DC Universe Online
Platforms: PlayStation 3, PC
Genre: Online role-playing; Publisher: Sony
ESRB Rating: T, for teen
Grade: 4 stars (out of 5)
Not every online multiplayer game strives to be World of Warcraft. Being fast, furious and effective in a rather abbreviated time span can actually work in a game’s favor, as long as the game effectively provides what it promises.
This is essentially the good/bad appeal of DC Universe Online. This massively multiplayer online game (MMOG) is seemingly built and designed for the gamer who wants tons of action, wants the character to reach the top of his or her abilities, and then feel comfortable enough to move on.

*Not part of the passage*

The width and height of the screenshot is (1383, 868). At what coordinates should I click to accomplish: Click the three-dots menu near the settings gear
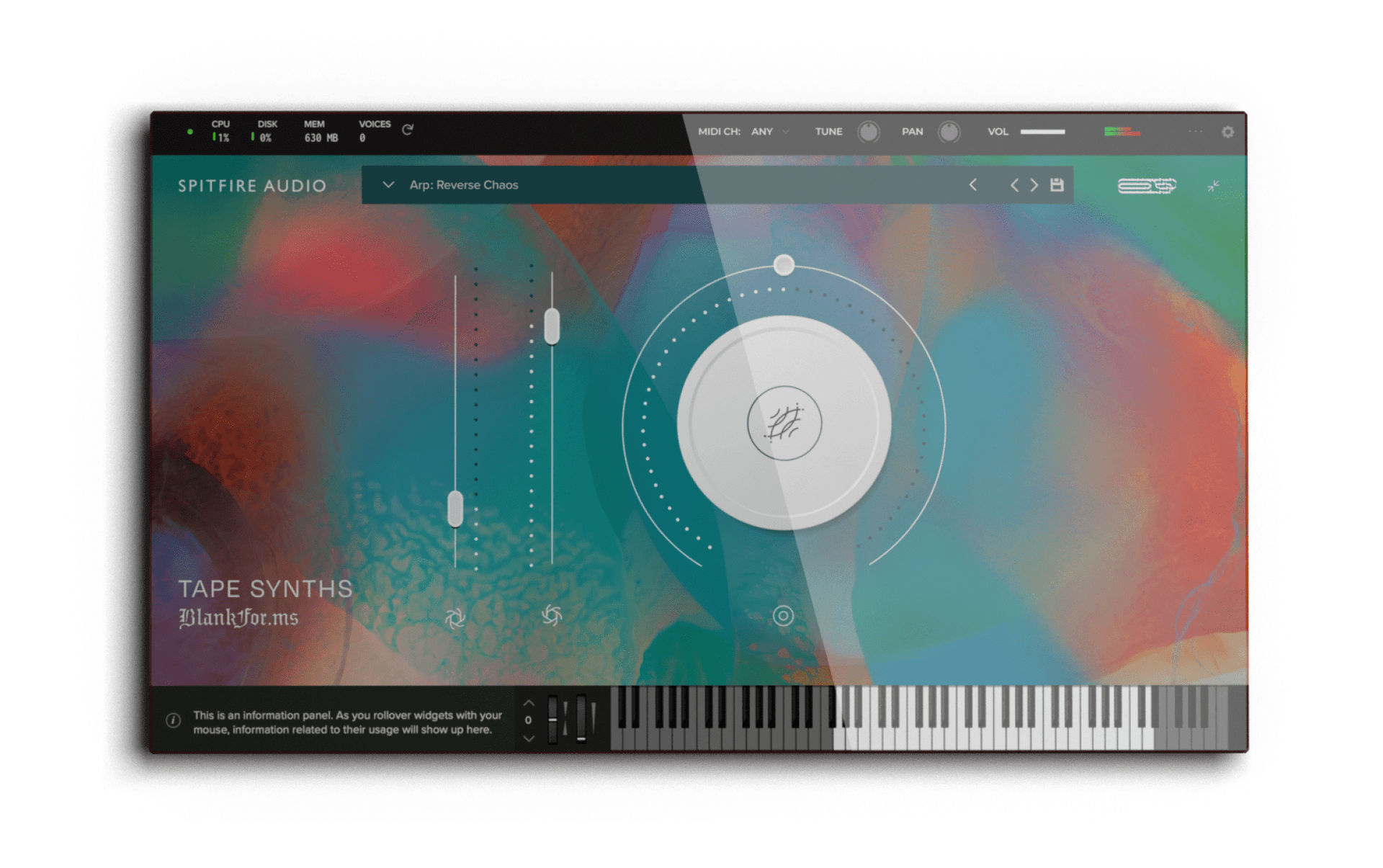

Let’s face it: There may not be a better way to do this than by basing the entire game off the DC Comics license.
Instead of populating an unknown world with hobbits, archers and warriors, you get to create a superhero (or supervillain, if you prefer) and interact with characters you already know and some you may not remember.
With the game’s easy-to-navigate character creator, it takes all of about 30 seconds before you find yourself in some fighting.
This is the core of the game: Get into battle, move along and then get into another battle. The cities of Gotham and Metropolis serve as the well-populated battlegrounds, and you’ll form factions and adjust your characters’ skills to achieve victory easier.
Leveling up and unlocking new content from clothing to equipment comes often, and the game constantly rewards you for continued play.
Those looking for greater meaning in this game or hoping to spend the next 12 months living out a second life within this space will find it disappointing. After a while, there are few new dungeons and buildings to raid.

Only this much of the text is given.